## Exercises to complete
1) Copy the NumPy excerpt word for word from "## Operations on" to "evens = np.arange(0,12,2)".
2) In the NumPy excerpt, what are the random sampling functions used for?

[Excerpted text start]

It is possible to *reshape* an array from one shape to another. We use this sparingly in this class because it's often confusing to people.

In [None]:
flat = twod.reshape((6,))
print('flat is ', flat)
print('twod is now', twod)

In [None]:
print('Second row, first element of twod is', twod[1][0])

## Operations on Vectors

NumPy has functions that operate on all the elements of a vector or array. Some of the more useful ones are:
* [Mathmatical functions](https://docs.scipy.org/doc/numpy-1.13.0/reference/routines.math.html) - sum, prod, log, absolute value and others
* [Logic functions](https://docs.scipy.org/doc/numpy-1.13.0/reference/routines.logic.html) - such as determining if all or any elements of a vector are true
* [Random sampling](https://docs.scipy.org/doc/numpy-1.13.0/reference/routines.random.html) - to generate random numbers
* [Statistics](https://docs.scipy.org/doc/numpy-1.13.0/reference/routines.statistics.html) - mean, median and the like

In [None]:
evens = np.arange(0,12,2)

[Excerpted text end]
[Record extracts start]

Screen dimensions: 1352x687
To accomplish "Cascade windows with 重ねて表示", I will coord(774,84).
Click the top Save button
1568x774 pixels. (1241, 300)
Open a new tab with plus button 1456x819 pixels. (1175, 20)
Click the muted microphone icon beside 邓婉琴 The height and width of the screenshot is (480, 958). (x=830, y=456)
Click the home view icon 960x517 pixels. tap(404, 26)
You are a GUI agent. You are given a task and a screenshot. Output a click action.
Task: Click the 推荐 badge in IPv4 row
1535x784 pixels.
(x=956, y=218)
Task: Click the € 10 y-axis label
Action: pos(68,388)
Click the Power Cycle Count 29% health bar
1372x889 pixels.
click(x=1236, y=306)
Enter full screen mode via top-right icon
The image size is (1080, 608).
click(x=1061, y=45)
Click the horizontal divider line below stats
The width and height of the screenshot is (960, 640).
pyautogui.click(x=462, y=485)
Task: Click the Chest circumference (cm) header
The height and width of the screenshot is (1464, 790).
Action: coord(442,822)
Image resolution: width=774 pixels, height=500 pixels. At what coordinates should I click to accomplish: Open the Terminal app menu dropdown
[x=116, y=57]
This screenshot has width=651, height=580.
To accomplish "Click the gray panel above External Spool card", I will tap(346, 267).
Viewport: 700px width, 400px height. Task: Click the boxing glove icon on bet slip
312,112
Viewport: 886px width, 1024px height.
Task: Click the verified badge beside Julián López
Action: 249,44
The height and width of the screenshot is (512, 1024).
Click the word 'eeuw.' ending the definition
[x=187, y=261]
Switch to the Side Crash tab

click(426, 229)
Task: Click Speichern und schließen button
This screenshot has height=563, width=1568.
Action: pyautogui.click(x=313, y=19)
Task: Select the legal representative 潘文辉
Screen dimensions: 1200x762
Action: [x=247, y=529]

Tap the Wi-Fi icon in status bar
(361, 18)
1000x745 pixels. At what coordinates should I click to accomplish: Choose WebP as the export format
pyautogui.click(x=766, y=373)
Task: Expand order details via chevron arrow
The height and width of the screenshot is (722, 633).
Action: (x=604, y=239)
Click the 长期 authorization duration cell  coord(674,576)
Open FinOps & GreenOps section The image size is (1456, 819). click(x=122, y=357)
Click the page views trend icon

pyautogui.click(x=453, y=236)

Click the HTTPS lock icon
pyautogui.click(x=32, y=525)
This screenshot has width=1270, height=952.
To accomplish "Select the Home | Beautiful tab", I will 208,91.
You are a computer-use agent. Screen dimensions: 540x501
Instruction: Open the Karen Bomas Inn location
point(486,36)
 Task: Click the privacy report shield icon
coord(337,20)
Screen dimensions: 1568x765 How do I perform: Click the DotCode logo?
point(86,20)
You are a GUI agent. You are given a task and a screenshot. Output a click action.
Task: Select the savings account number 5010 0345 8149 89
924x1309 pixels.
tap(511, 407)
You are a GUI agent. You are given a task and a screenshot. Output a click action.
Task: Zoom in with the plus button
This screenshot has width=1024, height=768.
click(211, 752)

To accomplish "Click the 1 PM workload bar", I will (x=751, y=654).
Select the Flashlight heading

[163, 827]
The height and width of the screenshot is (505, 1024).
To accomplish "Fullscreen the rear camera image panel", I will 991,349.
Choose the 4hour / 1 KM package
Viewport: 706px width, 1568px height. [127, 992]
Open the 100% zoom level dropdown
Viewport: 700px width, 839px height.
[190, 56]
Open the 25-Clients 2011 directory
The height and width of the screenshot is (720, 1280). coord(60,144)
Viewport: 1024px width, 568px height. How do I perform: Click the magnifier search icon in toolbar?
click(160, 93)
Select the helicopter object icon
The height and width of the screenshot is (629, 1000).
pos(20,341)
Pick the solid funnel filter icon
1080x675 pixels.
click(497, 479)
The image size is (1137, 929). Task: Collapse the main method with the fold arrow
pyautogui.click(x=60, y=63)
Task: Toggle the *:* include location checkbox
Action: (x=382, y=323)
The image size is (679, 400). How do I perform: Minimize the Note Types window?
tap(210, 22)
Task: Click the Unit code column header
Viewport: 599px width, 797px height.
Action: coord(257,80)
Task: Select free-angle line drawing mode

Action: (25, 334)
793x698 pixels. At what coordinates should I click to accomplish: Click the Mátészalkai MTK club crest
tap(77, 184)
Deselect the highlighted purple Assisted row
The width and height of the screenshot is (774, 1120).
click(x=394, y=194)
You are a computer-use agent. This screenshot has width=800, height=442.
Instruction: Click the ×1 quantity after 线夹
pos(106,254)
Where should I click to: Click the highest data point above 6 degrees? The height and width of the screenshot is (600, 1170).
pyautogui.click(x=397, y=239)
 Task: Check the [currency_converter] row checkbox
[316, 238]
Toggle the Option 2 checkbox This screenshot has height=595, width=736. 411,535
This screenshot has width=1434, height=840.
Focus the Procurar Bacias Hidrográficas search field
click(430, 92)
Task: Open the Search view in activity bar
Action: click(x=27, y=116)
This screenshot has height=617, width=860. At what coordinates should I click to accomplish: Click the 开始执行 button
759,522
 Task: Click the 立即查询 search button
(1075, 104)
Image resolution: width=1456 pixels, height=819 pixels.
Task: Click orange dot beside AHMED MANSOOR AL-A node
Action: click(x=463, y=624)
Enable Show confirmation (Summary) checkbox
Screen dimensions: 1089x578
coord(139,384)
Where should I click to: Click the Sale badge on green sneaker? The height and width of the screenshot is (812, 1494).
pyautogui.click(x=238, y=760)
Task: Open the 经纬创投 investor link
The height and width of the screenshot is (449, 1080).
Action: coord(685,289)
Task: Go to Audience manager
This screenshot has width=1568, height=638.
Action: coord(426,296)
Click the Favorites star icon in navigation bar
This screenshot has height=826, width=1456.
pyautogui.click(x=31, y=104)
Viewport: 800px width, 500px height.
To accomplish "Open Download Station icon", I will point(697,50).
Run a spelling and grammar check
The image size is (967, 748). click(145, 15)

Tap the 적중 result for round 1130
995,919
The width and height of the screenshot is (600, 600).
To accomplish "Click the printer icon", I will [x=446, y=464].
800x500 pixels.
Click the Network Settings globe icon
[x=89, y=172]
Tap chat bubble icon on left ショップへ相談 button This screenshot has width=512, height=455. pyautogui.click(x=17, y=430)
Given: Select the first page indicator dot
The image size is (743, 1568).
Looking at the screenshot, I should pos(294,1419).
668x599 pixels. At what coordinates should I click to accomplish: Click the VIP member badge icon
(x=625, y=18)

[Record extracts end]

## Written responses
1)
## Operations on Vectors

NumPy has functions that operate on all the elements of a vector or array. Some of the more useful ones are:
* [Mathmatical functions](https://docs.scipy.org/doc/numpy-1.13.0/reference/routines.math.html) - sum, prod, log, absolute value and others
* [Logic functions](https://docs.scipy.org/doc/numpy-1.13.0/reference/routines.logic.html) - such as determining if all or any elements of a vector are true
* [Random sampling](https://docs.scipy.org/doc/numpy-1.13.0/reference/routines.random.html) - to generate random numbers
* [Statistics](https://docs.scipy.org/doc/numpy-1.13.0/reference/routines.statistics.html) - mean, median and the like

In [None]:
evens = np.arange(0,12,2)

2) To generate random numbers.